TensorFlow is serving several pros and cons that you need to learn before exploring it also.
Deployment Overview
Mac- Installed
Windows- Installed
Web-Based, Cloud, SaaS- Installed
iPhone / iPad- not supported
Android- not supported
Pricing Overview
TensorFlow is an open-source platform, you can download it for free of cost. A free trial is available and gets started immediately.
Pros
Availability
You can do any piece of work here.
Graphing
It serves better computational graph visuals that are inherent. It is making the difference while comparing with software libraries such as Torch, Theano, etc., and making TensorFlow better.
Trustability
Companies like Airbnb, AMD, NVidia, eBay, Snapchat, Intel, Twitter, DropBox, and Google- all use TensorFlow, According to TensorFlow‘s website.
Library Management
It is better in management of the library while providing quick updates, seamless performance, immediate new releases with its fresh features.
Scalability
The hardware machine is a cellular device with much complexity, on where the libraries are deployed. You can also use it as a general hardware accelerating library.
Usefulness
If you want to pursue deep learning as a career, you must have to learn TensorFlow.
Unique approaches such as to monitor the training progression of your model and track several metrics also you can get from it.
Community Support
TensorFlow has significant community support across the globe.
TPU
It is reconcilable with Google’s Tensor processing unit(TPU) that can run tensor executions much quicker.
Cons
Difficulty in Debugging
General debugging processes may face some difficulty for TensorFlow’s odd structure. That’s how sometimes the errors you can hardly find using it.
Missing the Symbolic Loops
When variable-length sequence comes, this feature is more necessary. But TensorFlow does not offer this functionality. It is a low level, enriched with a steep learning curve.

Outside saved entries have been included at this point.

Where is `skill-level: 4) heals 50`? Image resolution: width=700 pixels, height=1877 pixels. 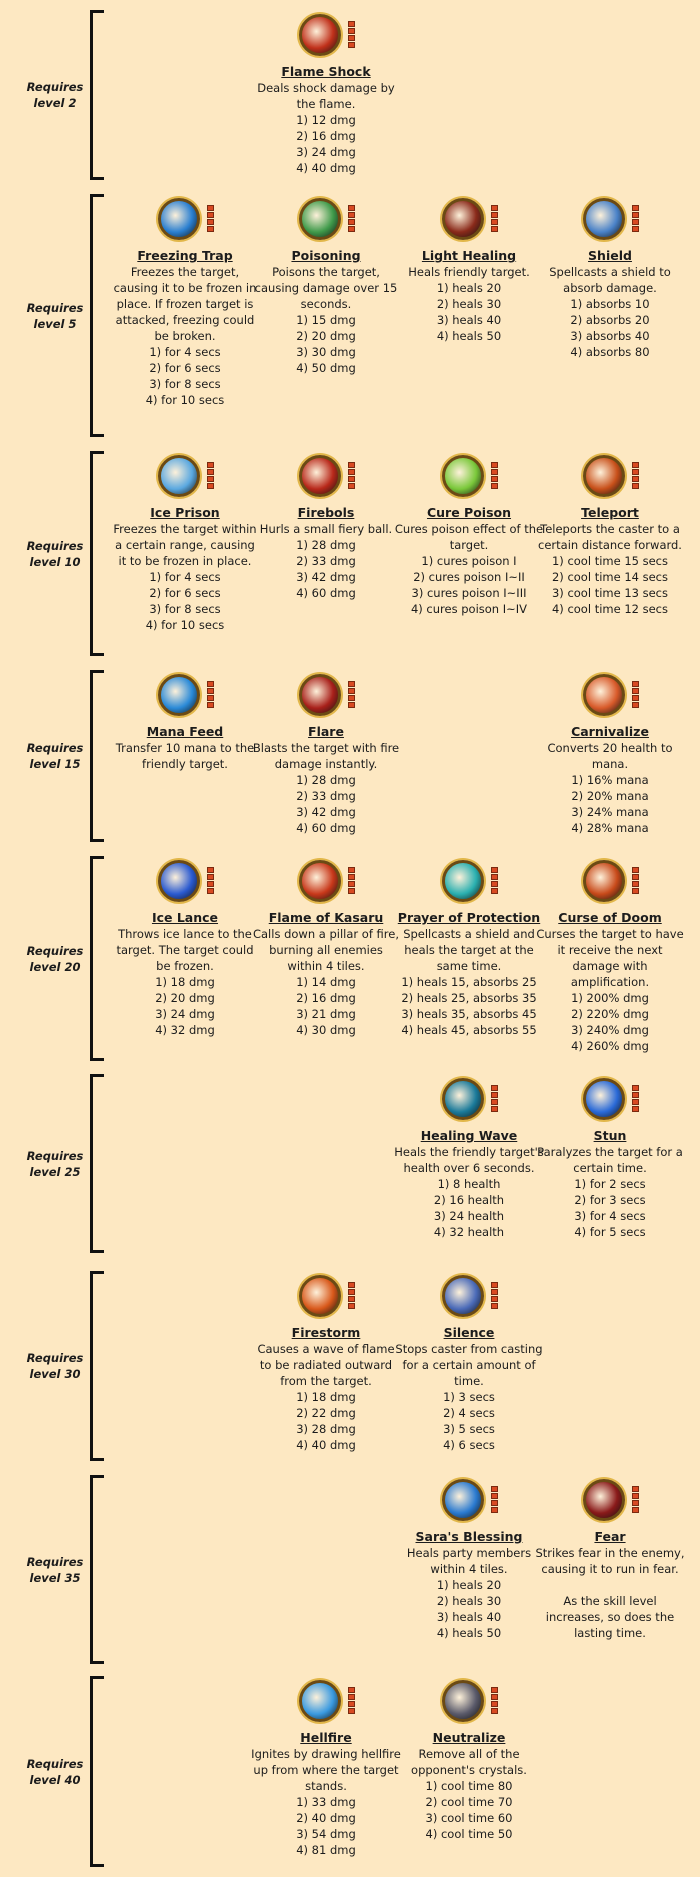 skill-level: 4) heals 50 is located at coordinates (469, 336).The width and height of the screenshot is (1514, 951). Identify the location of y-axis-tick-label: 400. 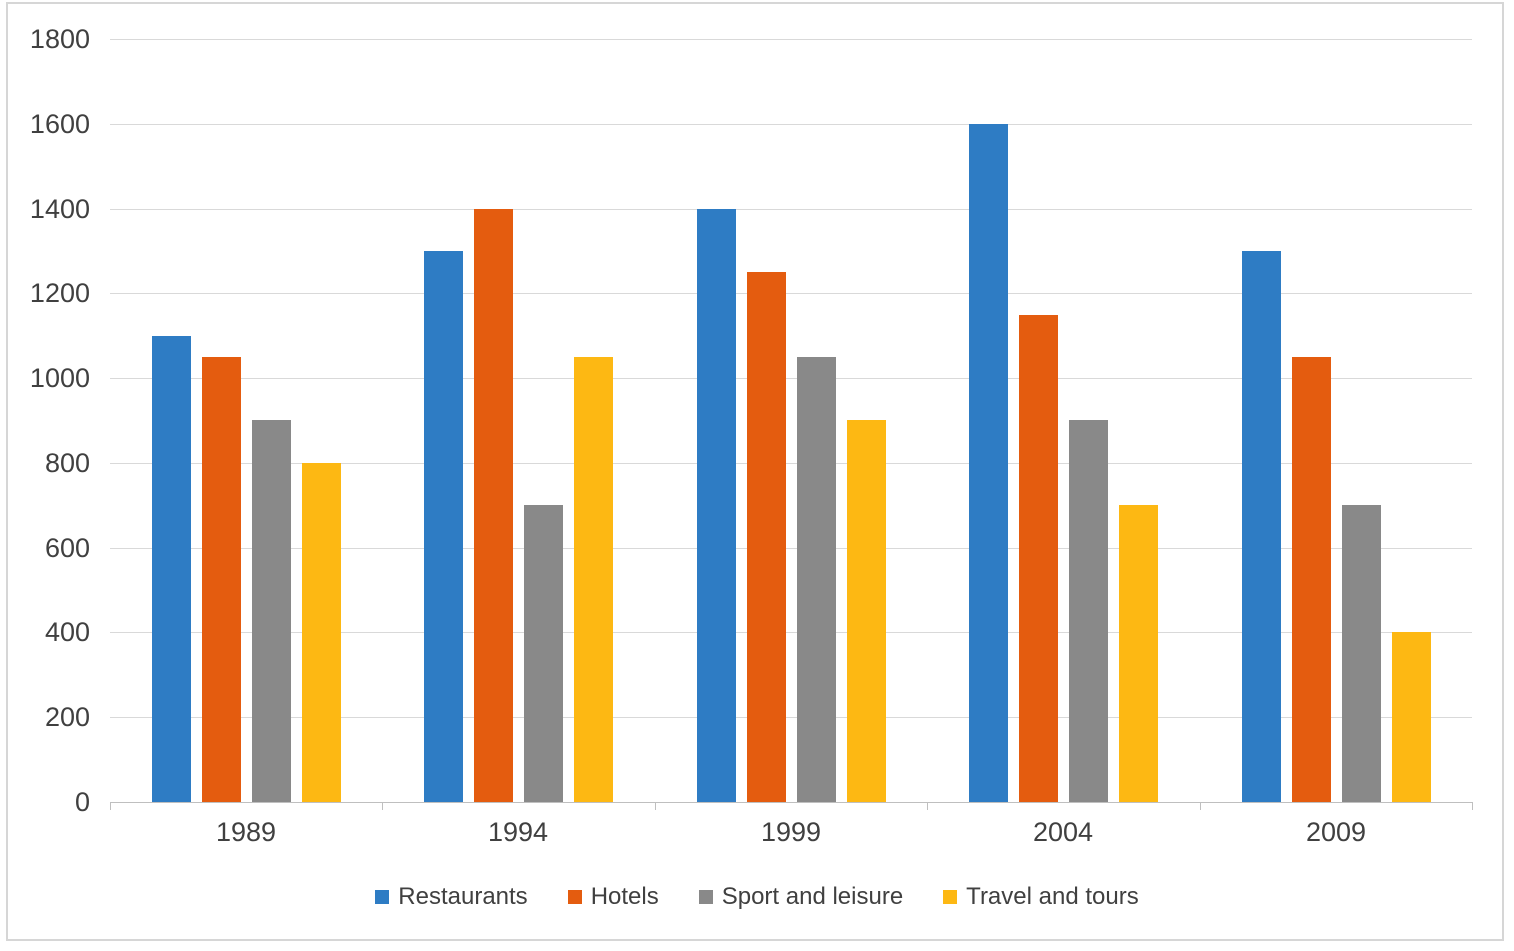
(67, 632).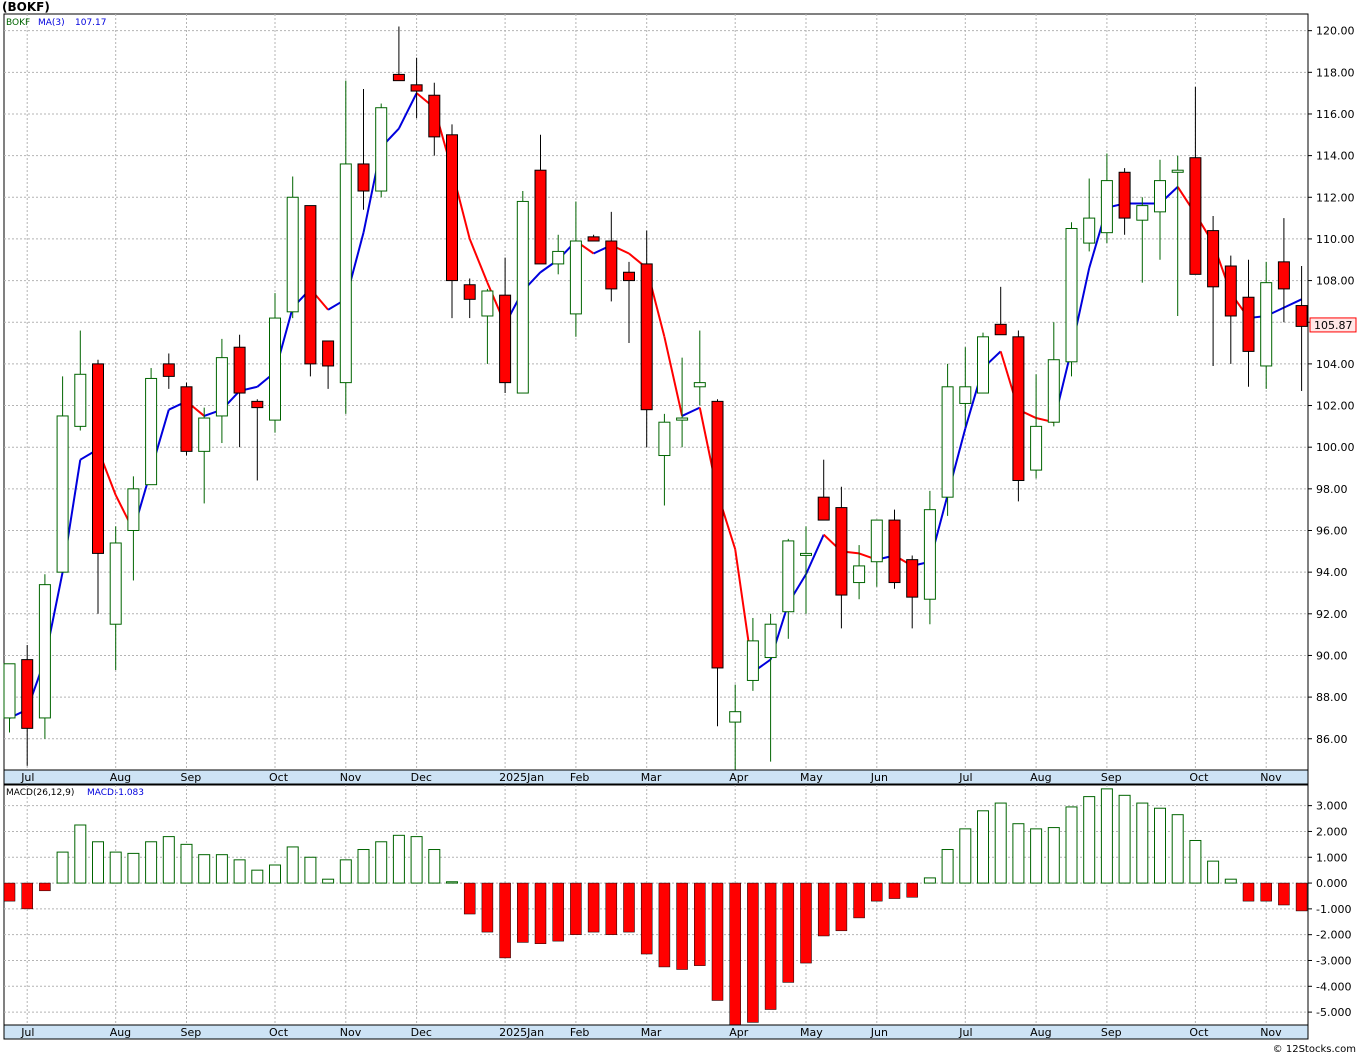  What do you see at coordinates (656, 1032) in the screenshot?
I see `macd-month-band` at bounding box center [656, 1032].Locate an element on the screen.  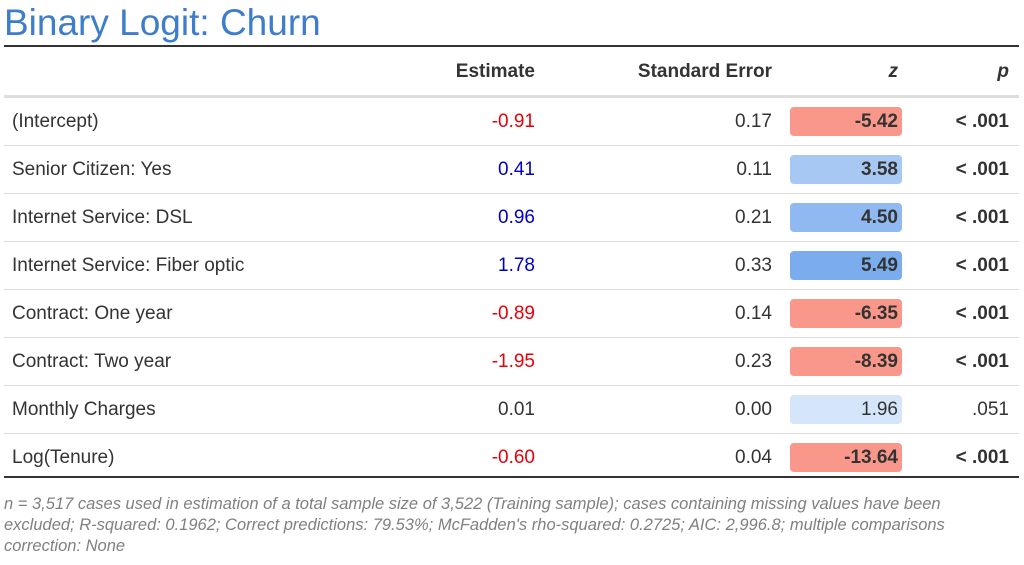
row-label: Monthly Charges is located at coordinates (84, 410).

Inconvenience for the Windows users
Most of us like and feel comfortable using Windows rather than Linux or other operating system environments. Here, TensorFlow can not satisfy these users for sure. But the matter of hope is that you can still install it through Conda, Python package library(PIP).
Benchmark Test
When comparing competitors of it, TensorFlow surprisingly lacks in both speed and usage. Also, it is lying behind in the computational speed. But it is still the right choice if we focus on the production environment rather than the performance of computation and others.
Big Requirements
It requires a good figure in machine learning, advanced calculus, and linear algebra also.
Conclusion
Hence, we can see the features and advantages are high in numbers behind its success. Meanwhile, TensorFlow has a flexible ecosystem of libraries and several tools, resources that let experts push to build and deploy machine learning. Also, it commits to helping build progress in the AI’s responsible development. This field enriched of artificial intelligence has brought a significant impact on several big companies that makes a collaborative development in the world indeed.